## Given data
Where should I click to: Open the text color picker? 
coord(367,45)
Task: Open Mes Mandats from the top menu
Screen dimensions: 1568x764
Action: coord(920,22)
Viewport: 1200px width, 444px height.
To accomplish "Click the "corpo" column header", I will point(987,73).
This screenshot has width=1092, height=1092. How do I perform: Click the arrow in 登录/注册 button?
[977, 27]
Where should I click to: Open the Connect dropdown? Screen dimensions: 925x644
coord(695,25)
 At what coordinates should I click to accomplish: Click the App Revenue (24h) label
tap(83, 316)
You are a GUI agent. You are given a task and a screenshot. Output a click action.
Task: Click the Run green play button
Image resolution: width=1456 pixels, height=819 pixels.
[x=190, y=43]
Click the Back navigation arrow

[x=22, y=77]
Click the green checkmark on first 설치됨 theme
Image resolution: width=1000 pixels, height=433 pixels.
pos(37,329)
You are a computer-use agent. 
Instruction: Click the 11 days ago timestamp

## Exercise prompt
Copy out every one of the lines above, word for word, keeping each character and line break unchanged.

## Written answer
Where should I click to: Open the text color picker? 
coord(367,45)
Task: Open Mes Mandats from the top menu
Screen dimensions: 1568x764
Action: coord(920,22)
Viewport: 1200px width, 444px height.
To accomplish "Click the "corpo" column header", I will point(987,73).
This screenshot has width=1092, height=1092. How do I perform: Click the arrow in 登录/注册 button?
[977, 27]
Where should I click to: Open the Connect dropdown? Screen dimensions: 925x644
coord(695,25)
 At what coordinates should I click to accomplish: Click the App Revenue (24h) label
tap(83, 316)
You are a GUI agent. You are given a task and a screenshot. Output a click action.
Task: Click the Run green play button
Image resolution: width=1456 pixels, height=819 pixels.
[x=190, y=43]
Click the Back navigation arrow

[x=22, y=77]
Click the green checkmark on first 설치됨 theme
Image resolution: width=1000 pixels, height=433 pixels.
pos(37,329)
You are a computer-use agent. 
Instruction: Click the 11 days ago timestamp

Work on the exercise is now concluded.